Dataset entries:
□ □ □ □
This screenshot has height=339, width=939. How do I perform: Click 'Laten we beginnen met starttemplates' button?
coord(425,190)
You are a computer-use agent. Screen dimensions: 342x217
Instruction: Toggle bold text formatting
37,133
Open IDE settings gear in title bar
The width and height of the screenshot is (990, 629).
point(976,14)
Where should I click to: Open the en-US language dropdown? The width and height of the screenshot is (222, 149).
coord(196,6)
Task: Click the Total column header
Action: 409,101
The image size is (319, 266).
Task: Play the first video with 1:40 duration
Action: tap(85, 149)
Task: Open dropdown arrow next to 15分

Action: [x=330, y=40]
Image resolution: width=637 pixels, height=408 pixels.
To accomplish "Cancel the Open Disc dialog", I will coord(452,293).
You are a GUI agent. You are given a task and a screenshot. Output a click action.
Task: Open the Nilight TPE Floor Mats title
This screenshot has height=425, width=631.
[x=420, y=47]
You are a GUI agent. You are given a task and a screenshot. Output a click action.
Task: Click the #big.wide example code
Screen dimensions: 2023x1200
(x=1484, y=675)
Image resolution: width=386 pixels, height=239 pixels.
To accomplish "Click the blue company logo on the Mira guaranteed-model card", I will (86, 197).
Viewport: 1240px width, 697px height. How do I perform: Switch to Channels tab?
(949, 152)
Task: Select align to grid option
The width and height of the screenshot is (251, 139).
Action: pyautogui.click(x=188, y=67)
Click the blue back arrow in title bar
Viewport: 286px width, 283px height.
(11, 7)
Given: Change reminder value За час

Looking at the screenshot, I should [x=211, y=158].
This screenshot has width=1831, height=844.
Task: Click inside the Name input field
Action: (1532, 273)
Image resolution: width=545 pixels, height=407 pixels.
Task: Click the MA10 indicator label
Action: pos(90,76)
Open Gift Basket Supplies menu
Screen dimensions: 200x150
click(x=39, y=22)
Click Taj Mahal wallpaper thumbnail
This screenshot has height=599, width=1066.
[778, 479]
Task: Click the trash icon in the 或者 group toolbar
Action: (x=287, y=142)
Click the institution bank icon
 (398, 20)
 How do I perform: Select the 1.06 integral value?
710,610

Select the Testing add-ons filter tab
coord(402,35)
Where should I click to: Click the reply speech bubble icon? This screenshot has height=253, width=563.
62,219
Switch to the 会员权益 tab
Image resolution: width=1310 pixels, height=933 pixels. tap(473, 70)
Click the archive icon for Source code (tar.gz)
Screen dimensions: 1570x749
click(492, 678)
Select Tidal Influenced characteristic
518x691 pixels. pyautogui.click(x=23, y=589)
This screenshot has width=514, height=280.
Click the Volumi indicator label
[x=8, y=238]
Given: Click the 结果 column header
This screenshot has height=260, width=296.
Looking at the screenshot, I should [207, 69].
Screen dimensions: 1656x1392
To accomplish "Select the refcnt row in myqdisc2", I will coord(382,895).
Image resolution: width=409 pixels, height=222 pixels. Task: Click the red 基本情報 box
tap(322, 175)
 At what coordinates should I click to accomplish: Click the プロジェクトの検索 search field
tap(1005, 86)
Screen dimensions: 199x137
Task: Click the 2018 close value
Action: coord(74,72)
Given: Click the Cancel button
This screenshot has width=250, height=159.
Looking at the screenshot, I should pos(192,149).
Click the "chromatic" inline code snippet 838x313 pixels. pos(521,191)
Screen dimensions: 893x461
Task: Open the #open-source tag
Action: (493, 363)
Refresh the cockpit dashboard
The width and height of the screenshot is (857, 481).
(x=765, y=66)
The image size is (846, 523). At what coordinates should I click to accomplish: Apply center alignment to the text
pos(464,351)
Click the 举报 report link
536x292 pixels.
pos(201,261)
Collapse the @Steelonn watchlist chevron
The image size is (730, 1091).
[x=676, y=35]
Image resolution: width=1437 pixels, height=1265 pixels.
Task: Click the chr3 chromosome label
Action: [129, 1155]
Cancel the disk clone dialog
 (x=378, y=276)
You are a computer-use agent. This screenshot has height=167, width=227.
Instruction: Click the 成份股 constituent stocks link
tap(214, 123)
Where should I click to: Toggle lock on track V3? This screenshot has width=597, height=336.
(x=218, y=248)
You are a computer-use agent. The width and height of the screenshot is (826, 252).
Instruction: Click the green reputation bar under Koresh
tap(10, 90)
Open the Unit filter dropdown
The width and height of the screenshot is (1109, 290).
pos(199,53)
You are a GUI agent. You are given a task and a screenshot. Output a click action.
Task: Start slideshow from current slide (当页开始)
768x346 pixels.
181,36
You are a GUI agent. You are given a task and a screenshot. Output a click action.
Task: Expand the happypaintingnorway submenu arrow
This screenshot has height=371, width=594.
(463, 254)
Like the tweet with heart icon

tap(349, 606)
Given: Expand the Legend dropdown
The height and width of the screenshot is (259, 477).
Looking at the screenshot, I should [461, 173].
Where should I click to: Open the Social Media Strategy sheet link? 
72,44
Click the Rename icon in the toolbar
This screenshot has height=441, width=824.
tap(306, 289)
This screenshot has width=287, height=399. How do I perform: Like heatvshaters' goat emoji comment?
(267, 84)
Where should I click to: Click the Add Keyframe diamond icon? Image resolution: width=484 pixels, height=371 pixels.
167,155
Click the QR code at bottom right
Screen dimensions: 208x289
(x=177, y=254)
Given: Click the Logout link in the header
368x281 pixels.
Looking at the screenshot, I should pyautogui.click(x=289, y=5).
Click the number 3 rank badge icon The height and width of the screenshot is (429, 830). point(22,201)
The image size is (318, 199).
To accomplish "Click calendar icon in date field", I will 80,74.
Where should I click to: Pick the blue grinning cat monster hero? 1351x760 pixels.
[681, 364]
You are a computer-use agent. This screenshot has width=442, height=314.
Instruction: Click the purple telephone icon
□ □ □ □
# The exercise
Copy the lines from the one containing "The image size is (846, 523)." up to and including the one containing "tap(349, 606)", unchanged.

# Response to this exercise
The image size is (846, 523). At what coordinates should I click to accomplish: Apply center alignment to the text
pos(464,351)
Click the 举报 report link
536x292 pixels.
pos(201,261)
Collapse the @Steelonn watchlist chevron
The image size is (730, 1091).
[x=676, y=35]
Image resolution: width=1437 pixels, height=1265 pixels.
Task: Click the chr3 chromosome label
Action: [129, 1155]
Cancel the disk clone dialog
 (x=378, y=276)
You are a computer-use agent. This screenshot has height=167, width=227.
Instruction: Click the 成份股 constituent stocks link
tap(214, 123)
Where should I click to: Toggle lock on track V3? This screenshot has width=597, height=336.
(x=218, y=248)
You are a computer-use agent. The width and height of the screenshot is (826, 252).
Instruction: Click the green reputation bar under Koresh
tap(10, 90)
Open the Unit filter dropdown
The width and height of the screenshot is (1109, 290).
pos(199,53)
You are a GUI agent. You are given a task and a screenshot. Output a click action.
Task: Start slideshow from current slide (当页开始)
768x346 pixels.
181,36
You are a GUI agent. You are given a task and a screenshot. Output a click action.
Task: Expand the happypaintingnorway submenu arrow
This screenshot has height=371, width=594.
(463, 254)
Like the tweet with heart icon

tap(349, 606)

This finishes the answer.